1225 Ariane

Discovery
- Discovered by: H. van Gent
- Discovery site: Johannesburg Obs. (Leiden Southern Station)
- Discovery date: 23 April 1930

Designations
- Named after: "Ariane Leprieur" (fictional character)
- Alternative designations: 1930 HK · 1928 UD 1958 TB
- Minor planet category: main-belt · Flora

Orbital characteristics
- Epoch 4 September 2017 (JD 2458000.5)
- Uncertainty parameter 0
- Observation arc: 88.64 yr (32,374 days)
- Aphelion: 2.4002 AU
- Perihelion: 2.0657 AU
- Semi-major axis: 2.2329 AU
- Eccentricity: 0.0749
- Orbital period (sidereal): 3.34 yr (1,219 days)
- Mean anomaly: 150.36°
- Mean motion: 0° 17^{m} 43.44^{s} / day
- Inclination: 3.0739°
- Longitude of ascending node: 12.381°
- Argument of perihelion: 100.66°

Physical characteristics
- Dimensions: 9.194±0.091
- Synodic rotation period: 5.5068±0.0001 h
- Geometric albedo: 0.302±0.047
- Spectral type: S
- Absolute magnitude (H): 12.1

= 1225 Ariane =

Main-belt asteroid

1225 Ariane, provisional designation , is a stony Florian asteroid from the inner regions of the asteroid belt, approximately 9 kilometers in diameter. It was discovered on 23 April 1930, by Dutch astronomer Hendrik van Gent at the Leiden Southern Station, annex to the Johannesburg Observatory in South Africa.

== Orbit and characterization ==

Ariane orbits the Sun at a distance of 2.1–2.4 AU once every 3 years and 4 months (1,219 days). Its orbit has an eccentricity of 0.07 and an inclination of 3° with respect to the ecliptic.

Photometric observations made in 2003 at the U.S. Carbuncle Hill Observatory (912) near Providence, Rhode Island, give a synodic rotation period of 5.529±0.002 hours. The light curve shows a brightness variation of 0.40±0.02 in magnitude.

== Naming ==

This minor planet was named after "Ariane Leprieur", the principal role in the play Le Chemin de Crête by Gabriel Marcel (1889–1973). The official naming citation was first mentioned in The Names of the Minor Planets by Paul Herget in 1955 (H 96).

Data section:
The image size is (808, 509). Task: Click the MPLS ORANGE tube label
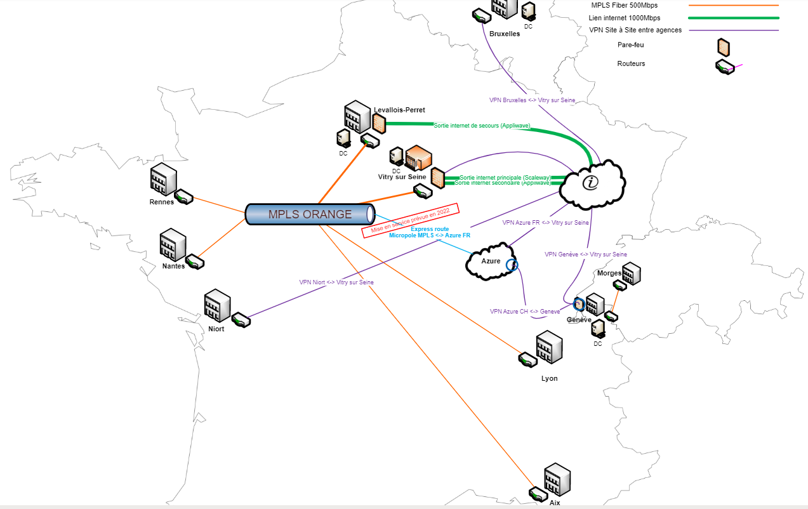310,215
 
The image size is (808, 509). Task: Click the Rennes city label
161,202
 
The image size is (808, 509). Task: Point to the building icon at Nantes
172,244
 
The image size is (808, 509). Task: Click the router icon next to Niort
241,320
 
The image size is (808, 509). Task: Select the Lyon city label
549,378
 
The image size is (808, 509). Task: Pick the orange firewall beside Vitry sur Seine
437,178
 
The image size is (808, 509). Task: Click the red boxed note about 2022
410,220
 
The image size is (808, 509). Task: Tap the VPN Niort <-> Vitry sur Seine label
336,282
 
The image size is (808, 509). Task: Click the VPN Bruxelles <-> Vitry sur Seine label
532,100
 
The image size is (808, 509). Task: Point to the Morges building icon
631,274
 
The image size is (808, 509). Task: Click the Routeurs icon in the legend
725,67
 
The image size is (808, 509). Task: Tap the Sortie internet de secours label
482,126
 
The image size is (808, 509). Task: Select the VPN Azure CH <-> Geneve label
525,312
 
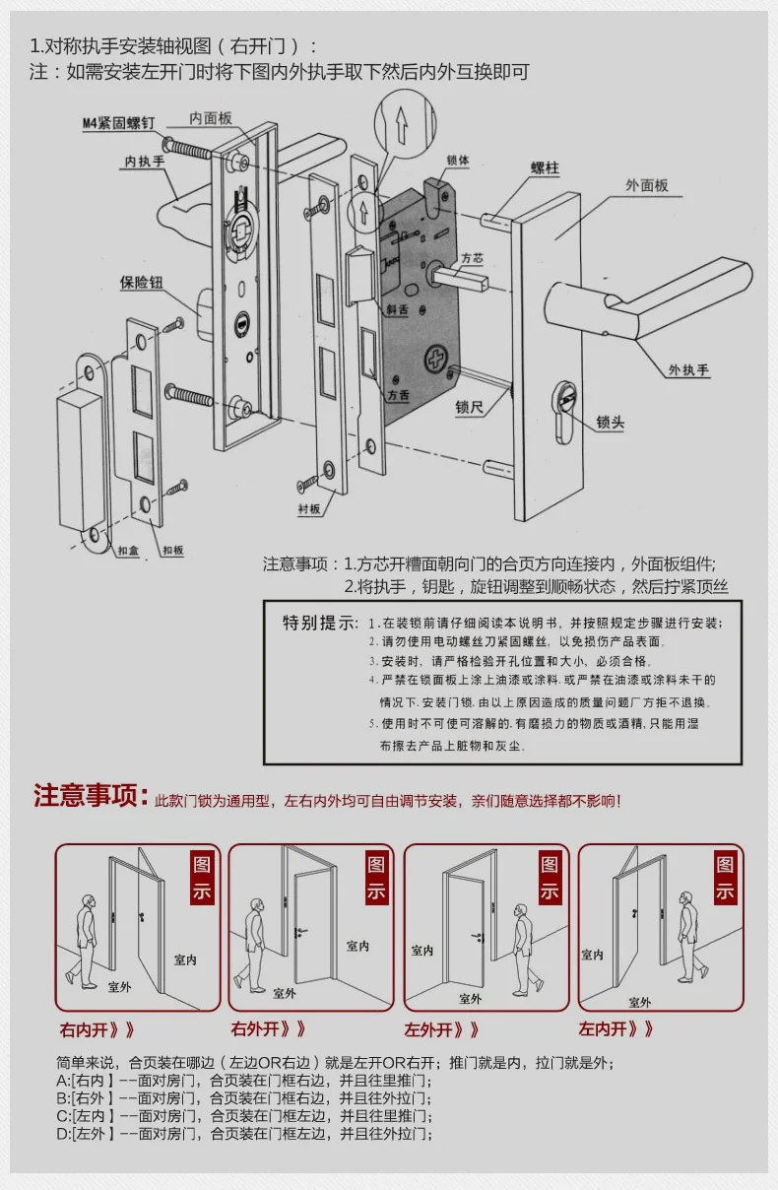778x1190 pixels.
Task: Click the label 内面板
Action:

Parts of the exercise:
a) How would you say this sentence from the passage on the asteroid 1225 Ariane in Spanish: "Its orbit has an eccentricity of 0.07 and an inclination of 3° with respect to the ecliptic."?
b) Could you repeat the passage on the asteroid 1225 Ariane word for word, from "1225 Ariane, provisional" up to and including "in South Africa."?

Answer list:
a) Su órbita tiene una excentricidad de 0,07 y una inclinación de 3° con respecto a la eclíptica.

b)
1225 Ariane, provisional designation , is a stony Florian asteroid from the inner regions of the asteroid belt, approximately 9 kilometers in diameter. It was discovered on 23 April 1930, by Dutch astronomer Hendrik van Gent at the Leiden Southern Station, annex to the Johannesburg Observatory in South Africa.